Start of Material supplied

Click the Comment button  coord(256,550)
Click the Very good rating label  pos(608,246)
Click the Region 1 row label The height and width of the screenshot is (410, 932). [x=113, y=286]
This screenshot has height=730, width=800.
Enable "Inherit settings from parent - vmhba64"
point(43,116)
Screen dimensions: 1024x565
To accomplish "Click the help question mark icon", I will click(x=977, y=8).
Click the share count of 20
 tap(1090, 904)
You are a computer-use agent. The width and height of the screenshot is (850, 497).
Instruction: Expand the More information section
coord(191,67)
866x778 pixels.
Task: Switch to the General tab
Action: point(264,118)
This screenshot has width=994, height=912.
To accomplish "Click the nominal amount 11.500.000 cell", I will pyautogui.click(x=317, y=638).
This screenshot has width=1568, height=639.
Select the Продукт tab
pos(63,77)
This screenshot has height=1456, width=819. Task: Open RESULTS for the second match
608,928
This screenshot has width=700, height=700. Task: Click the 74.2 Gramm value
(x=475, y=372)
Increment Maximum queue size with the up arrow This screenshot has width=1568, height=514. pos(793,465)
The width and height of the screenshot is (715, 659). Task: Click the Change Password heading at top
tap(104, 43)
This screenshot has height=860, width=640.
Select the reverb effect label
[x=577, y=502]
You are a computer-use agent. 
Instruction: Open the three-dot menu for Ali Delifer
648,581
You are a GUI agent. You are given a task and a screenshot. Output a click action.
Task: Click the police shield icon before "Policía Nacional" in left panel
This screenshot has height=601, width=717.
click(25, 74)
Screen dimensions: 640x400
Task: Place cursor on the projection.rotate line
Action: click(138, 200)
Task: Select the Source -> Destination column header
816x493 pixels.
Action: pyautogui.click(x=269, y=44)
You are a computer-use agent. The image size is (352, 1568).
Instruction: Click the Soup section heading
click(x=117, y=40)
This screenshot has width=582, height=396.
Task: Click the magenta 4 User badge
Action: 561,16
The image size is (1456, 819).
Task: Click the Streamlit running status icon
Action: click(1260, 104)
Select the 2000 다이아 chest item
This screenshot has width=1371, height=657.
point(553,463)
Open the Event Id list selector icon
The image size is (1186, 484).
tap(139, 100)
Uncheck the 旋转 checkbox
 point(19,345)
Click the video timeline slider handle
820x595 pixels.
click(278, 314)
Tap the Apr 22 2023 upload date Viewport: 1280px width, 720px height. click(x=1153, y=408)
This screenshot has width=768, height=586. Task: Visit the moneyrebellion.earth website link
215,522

End of Material supplied

## The problem:
Return each line from the data where the string "computer" can be found.

## Exercise result:
You are a computer-use agent. The width and height of the screenshot is (850, 497).
You are a computer-use agent. 
You are a computer-use agent. The image size is (352, 1568).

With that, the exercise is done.